The Service Director IT submitted a report providing details of the Council’s position in relation to the number of information security breaches and cyber incidents that had been reported and investigated during Quarter 3 of the 2017/18 financial year.
The report which was the third submitted in accordance with the recently revised Audit Committee Terms of Reference and Work Programme was presented by Mr D Robinson (Service Director IT).
· in relation to Information Security Incidents
o There had been 43 incidents reported of which 3 involved a third party (school, system provider or other local authority). After investigation 11 had been found to be unsubstantiated and 6 were undergoing further investigation
o 17 incidents had been recorded as Actual Breaches of the Data Protection Act and 12 were recorded as Weaknesses that could have caused risk to the Council
o The report in categorising the incidents by Service and by type indicated that the most frequently occurring were those disclosed in error – emails sent to the wrong recipient/incorrect recipients copied in/not using encryption etc
o A summary of the lessons learned and action taken was provided and it was noted that the Information Governance Board and Service Directors continued to support the Information Governance Team with the investigation and resolution of incidents
· in relation to Cyber incidents
o 609 incidents had been reported which was a considerable increase from the previous quarter. Of those
§ 223 had been reviewed an no further action taken
§ 336 were real phishing emails with the sender being blocked
§ 7 attacks had been successful and remedial action had been taken
§ 43 others had been referred to the security team for advice and had been resolved
o There had been a significant increase in the number of phishing emails but because of the training courses and awareness sessions being delivered these were now being recognised as such. A number of incidents had targeted Council employees with malicious invoice payments and email addresses from partners and also from the council itself (using spoofed addresses) so that they appeared genuine
o The tender for cyber security defences was nearing the final stages prior to the awarding of contracts and it was hoped that once installed, there would be a positive impact on the incident figures
o Due to the concerning trend emerging within quarter 3, the training element of the Security tender would prove invaluable in terms of educating users as a good line of defence. In addition, IT Services were working with the Communications Team on a plan to internally raise awareness for a number of security issues.

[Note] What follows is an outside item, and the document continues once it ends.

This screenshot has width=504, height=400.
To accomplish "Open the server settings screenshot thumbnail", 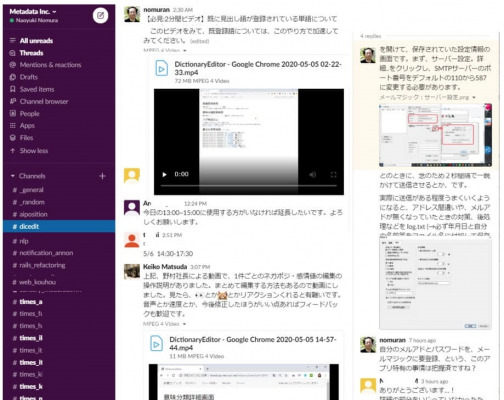I will [435, 135].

In response to questioning, the following matters were raised:
· It was noted that a recent email to Elected Members had been sent in error and this matter had been addressed
· There was a discussion as to where phishing emails originated from and of the difficulties in preventing them from being received. Improved awareness of staff and improved security arrangements was having a positive effect in reducing the impact of such emails
· The request in relation to the use of MSN messaging particularly in relation to residents contacting Elected Members could be investigated
· It was reported that any lost or stolen hardware could not be used to gain access to the Council’s network as such hardware was always encrypted
· Discussions would be held with the HR Service in relation to ‘repeat’ offenders who perpetually broke IT procedures and thereby ‘threatened’ the Council’s IT infrastructure. The Head of Internal Audit and Corporate Anti-Fraud informed the Committee that a report was due to be submitted to the Information Governance Board tomorrow which addressed these types of issues. It was hoped that digital skills would be an essential element of any recruitment process in the future
· In response to specific questioning, the Executive Director Core Services explained his role as Senior Information Risk Owner and his work at a strategic level with the Head of ICT, the Service Director IT and the Information Governance Team together with the developing work and role in relation to the General Data Protection Regulations (Minute 55 refers)
RESOLVED that the report be received and Mr D Robinson be thanked for attending the meeting and for answering Members questions.